## TEXT PROVIDED
────
(This speech was given Miryam Kabakov, Executive Director of Eshel, at the panel discussion entitled ” Bridging the Divides, Fostering Inclusivity: Rabbinic, Psychoanalytic and Academic Perspectives on Traditional Judaism and Contemporary Gender/Sex Identities,” which was held at the Lincoln Square Synagogue in New York, November 11, 2019.)

This Shabbat we read the Parsha where Avraham plants the Eshel to protect people on their journey.

In honor of the Parsha we are launching a new initiative called Eshel across America, inviting people to have difficult conversations about LGBTQ inclusion. Tonight we get a jump start on this so thank you all and thank you, rabbi, for being here tonight.

I’m Miryam Kabakov the executive Director of ESHEL and I wrote the chapter about our work with orthodox parents of LGBTQ children.

The story I am about to tell is significant on several levels. It illustrates some common experiences amongst parents we work with and illustrates why I believe the most important work we do at Eshel for creating acceptance in the orthodox community lies in our parent work — with Orthodox parents of LGBTQ people.

I was invited this past Simchat Torah to daven in someone’s home—a Torah service –finishing the book of Devarim and starting Bereishit. This wasn’t going to be an ordinary service, however.

I was invited to participate in what the mom called “a ritual“ for their teenage trans boy, who wanted to celebrate himself as he truly is, and as a contributing member of observant Judaism.

It would also be the first time we would all hear his Hebrew name, as this was his first Aliyah as an out trans young man.

I kept waiting for “the ritual”, for something different to happen, as I had witnessed in other settings; in Conservative shuls or alternative Jewish spaces, newly constructed rituals to mark a transition or a coming out.

I kept expecting the extraordinary…

But after multiple rounds of everyone having a turn to go up to get their Aliyah as was happening in other shuls around the country…here is what happened that I thought was extraordinary-

There was no “ritual”.

Nothing was that different; the liturgy, the words, the service were exactly the service that was going on in synagogues everywhere.

It was time for Chatan Bereishit. The son was called up, he gave the gabbai his name, had his Aliyah, he sat down while we sang Siman Tov u’Mazal Tov.

The Torah service was the ritual. We heard his new name and the service went on.
────
## ENTRIES PROVIDED

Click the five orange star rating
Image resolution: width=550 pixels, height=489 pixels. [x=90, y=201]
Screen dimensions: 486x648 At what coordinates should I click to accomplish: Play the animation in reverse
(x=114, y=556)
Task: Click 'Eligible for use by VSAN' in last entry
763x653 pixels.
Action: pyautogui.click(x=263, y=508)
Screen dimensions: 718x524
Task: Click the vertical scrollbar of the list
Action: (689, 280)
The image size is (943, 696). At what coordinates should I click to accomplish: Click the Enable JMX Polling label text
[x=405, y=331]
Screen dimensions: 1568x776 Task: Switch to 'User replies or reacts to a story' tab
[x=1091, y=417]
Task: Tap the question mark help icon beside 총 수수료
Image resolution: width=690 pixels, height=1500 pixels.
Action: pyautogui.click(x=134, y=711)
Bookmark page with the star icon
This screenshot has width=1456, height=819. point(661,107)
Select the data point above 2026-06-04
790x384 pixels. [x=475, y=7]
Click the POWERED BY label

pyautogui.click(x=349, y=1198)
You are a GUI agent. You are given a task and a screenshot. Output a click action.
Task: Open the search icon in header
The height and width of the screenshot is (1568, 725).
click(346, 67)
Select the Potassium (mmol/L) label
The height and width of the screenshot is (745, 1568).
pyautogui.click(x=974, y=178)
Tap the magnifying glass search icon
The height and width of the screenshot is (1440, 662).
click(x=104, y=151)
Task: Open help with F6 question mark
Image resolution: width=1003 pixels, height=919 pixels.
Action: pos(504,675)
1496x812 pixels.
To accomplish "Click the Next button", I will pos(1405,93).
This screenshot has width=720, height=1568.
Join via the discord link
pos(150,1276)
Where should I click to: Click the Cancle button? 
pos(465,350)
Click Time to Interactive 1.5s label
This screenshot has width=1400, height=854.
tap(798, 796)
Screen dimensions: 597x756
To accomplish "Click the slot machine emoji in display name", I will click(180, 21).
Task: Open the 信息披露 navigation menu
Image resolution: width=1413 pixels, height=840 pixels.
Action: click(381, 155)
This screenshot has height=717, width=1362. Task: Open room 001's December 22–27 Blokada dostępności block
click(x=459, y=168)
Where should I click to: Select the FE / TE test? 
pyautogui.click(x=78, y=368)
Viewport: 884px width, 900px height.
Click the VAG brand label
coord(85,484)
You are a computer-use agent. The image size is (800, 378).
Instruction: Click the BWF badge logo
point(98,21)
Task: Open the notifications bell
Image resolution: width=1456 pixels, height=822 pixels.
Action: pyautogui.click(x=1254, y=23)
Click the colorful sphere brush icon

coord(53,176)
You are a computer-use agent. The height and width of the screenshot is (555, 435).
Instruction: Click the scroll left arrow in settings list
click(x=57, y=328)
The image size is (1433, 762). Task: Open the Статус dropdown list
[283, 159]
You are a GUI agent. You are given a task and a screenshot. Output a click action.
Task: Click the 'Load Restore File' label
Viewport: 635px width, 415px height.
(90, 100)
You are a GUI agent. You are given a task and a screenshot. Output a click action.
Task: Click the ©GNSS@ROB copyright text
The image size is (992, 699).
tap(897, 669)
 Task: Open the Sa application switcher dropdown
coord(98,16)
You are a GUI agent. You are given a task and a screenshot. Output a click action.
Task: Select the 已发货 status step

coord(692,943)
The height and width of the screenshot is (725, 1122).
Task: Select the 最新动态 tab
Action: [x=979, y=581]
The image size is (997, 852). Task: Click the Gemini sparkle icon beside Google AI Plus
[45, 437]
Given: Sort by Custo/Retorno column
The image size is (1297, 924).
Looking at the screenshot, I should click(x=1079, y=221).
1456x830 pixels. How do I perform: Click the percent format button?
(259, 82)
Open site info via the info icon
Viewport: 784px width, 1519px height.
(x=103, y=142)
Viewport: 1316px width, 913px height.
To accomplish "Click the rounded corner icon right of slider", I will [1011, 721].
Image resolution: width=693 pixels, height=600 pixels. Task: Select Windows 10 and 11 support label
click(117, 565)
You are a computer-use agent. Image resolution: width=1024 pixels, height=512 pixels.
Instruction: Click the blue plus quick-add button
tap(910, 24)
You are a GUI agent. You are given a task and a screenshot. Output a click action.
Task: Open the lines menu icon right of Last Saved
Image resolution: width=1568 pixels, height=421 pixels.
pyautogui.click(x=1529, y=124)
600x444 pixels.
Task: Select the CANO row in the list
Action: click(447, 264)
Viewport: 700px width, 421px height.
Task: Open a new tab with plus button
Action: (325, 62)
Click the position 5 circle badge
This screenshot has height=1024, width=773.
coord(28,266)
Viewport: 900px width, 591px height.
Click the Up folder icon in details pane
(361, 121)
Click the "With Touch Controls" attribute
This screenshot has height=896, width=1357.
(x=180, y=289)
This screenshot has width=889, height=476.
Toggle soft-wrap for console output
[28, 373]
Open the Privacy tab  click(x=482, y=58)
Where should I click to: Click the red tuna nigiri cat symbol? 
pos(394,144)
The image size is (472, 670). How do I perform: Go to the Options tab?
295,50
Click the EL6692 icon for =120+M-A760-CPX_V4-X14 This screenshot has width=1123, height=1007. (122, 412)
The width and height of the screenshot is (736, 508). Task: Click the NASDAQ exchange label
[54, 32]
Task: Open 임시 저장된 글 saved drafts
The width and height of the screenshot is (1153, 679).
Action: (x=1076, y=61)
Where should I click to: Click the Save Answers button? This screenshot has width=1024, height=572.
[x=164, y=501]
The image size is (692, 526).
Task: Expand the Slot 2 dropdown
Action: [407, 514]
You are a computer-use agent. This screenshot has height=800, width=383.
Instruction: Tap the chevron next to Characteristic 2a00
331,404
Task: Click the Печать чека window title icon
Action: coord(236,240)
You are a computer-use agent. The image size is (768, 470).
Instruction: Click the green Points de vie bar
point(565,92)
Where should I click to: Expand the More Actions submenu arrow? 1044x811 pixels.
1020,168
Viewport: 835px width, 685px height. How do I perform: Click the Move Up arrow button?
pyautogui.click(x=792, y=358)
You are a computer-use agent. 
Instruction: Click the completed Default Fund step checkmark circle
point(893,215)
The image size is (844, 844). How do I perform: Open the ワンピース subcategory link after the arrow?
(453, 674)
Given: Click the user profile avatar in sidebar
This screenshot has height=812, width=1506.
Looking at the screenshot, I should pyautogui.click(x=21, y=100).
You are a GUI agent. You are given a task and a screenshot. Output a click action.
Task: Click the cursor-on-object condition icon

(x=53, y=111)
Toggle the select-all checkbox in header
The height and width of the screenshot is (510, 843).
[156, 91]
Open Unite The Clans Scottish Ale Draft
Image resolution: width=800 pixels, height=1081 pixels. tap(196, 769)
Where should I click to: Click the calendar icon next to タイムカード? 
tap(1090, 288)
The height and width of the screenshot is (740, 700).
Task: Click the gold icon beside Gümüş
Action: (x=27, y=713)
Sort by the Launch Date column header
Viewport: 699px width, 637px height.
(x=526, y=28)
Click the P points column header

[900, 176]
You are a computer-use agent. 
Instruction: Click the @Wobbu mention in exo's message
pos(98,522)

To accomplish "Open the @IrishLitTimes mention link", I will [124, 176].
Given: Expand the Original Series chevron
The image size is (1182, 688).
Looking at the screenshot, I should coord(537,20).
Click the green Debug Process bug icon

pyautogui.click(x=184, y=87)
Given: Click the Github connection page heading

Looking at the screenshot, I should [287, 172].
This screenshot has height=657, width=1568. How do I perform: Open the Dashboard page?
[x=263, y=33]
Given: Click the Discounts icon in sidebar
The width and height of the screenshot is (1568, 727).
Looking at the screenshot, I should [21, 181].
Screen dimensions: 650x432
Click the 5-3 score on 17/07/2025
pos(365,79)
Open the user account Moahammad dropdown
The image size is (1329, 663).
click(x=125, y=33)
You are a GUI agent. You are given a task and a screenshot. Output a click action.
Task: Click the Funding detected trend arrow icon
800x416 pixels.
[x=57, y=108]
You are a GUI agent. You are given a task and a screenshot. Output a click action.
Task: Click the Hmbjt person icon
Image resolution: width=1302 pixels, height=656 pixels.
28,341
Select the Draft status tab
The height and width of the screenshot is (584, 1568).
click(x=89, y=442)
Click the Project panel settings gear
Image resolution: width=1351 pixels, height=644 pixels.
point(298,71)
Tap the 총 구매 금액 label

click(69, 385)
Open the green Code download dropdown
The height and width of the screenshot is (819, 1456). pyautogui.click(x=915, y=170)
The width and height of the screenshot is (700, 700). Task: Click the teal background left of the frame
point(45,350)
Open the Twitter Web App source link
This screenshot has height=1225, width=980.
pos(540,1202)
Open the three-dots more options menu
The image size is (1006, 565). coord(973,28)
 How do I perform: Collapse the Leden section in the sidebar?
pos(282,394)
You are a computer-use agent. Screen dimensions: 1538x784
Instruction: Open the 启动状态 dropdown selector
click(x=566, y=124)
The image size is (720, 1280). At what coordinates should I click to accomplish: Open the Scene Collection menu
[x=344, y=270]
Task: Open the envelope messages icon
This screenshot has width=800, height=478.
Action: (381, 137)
────
From the speech about the Simchat Torah service, reproduce the passage beginning at the words "The story I" and stopping after "ordinary service, however.". The entries have no role in this work.

The story I am about to tell is significant on several levels. It illustrates some common experiences amongst parents we work with and illustrates why I believe the most important work we do at Eshel for creating acceptance in the orthodox community lies in our parent work — with Orthodox parents of LGBTQ people.

I was invited this past Simchat Torah to daven in someone’s home—a Torah service –finishing the book of Devarim and starting Bereishit. This wasn’t going to be an ordinary service, however.